CNBC.com's MacKenzie Sigalos brings you the day's top business news headlines. On today's show, CNBC's Frank Holland hits the massive plunge in cannabis stocks after Reddit traders piled into the space. Plus, CNBC's Josh Lipton breaks down the ongoing global semiconductor shortage that is snarling production schedules of everything from pickup trucks to gaming consoles.
Several cannabis stocks dropped Thursday, giving up some of the sharp gains from earlier this week as Reddit traders piled into the names.
Shares of Tilray fell 49.7% after rallying 50% on Wednesday. Aphria lost nearly 36% and Aurora Cannabis fell 23.5%. Canopy Growth shares declined by 22%.

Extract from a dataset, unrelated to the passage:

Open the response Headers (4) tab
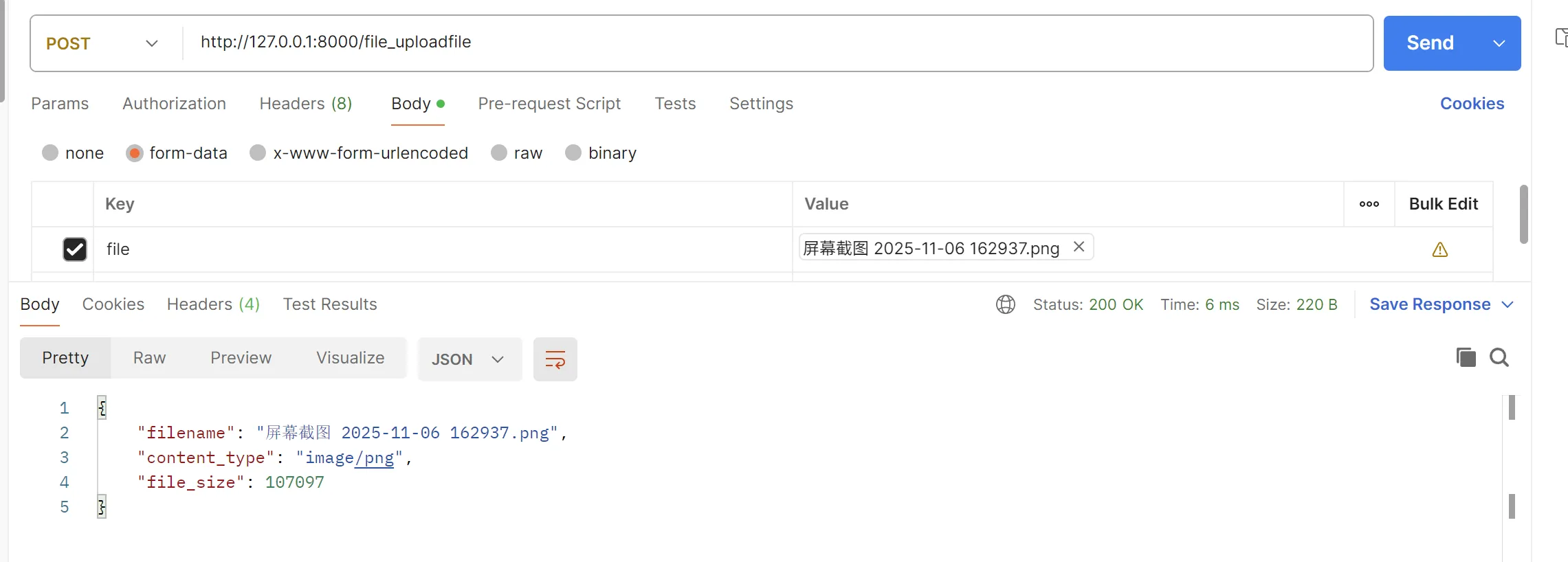This screenshot has width=1568, height=562. coord(213,304)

These pot stocks were poised to extend their rallies before Thursday's open, surging in premarket trading. Shortly ahead of the market open, however, the names turned sharply lower.
A chip shortage that started as consumers stocked up on personal computers and other electronics during the Covid-19 pandemic now threatens to snarl car production around the world.
On Tuesday, GM said that it would extend production cuts in the U.S., Canada, and Mexico until the middle of March. They join a long list of major automakers, including Ford, Honda and Fiat Chrysler, which have warned investors or slowed vehicle production because of the chip shortage.
But it's not just the automotive industry that's struggling to get enough semiconductors to build their products. AMD and Qualcomm, which sell chips to most of the top electronics firms, have noted the shortage in recent weeks. Sony blamed the chip shortage for why it's so hard to get a PlayStation 5 game console.
Shares of Bumble, which operates a dating app under the same name, closed up 63.5% in its initial public offering Thursday on the Nasdaq.
The company's stock began trading up nearly 77% at $76 per share under the ticker symbol "BMBL." It priced the shares at $43 apiece, above its target range of $37 to $39, and sold 50 million shares.
The company closed trading with a market cap of about $7.7 billion.
On Bumble, founded in 2014 by CEO Whitney Wolfe Herd, women have to initiate the first conversation for heterosexual matches. At 31, Wolfe Herd is the youngest female founder to take a U.S. company public. She also joins the ranks of an extremely small list of women founders who led IPOs, including Stitch Fix's Katrina Lake, who took her company public in 2017, and Julie Wainwright, who took The RealReal public in 2019.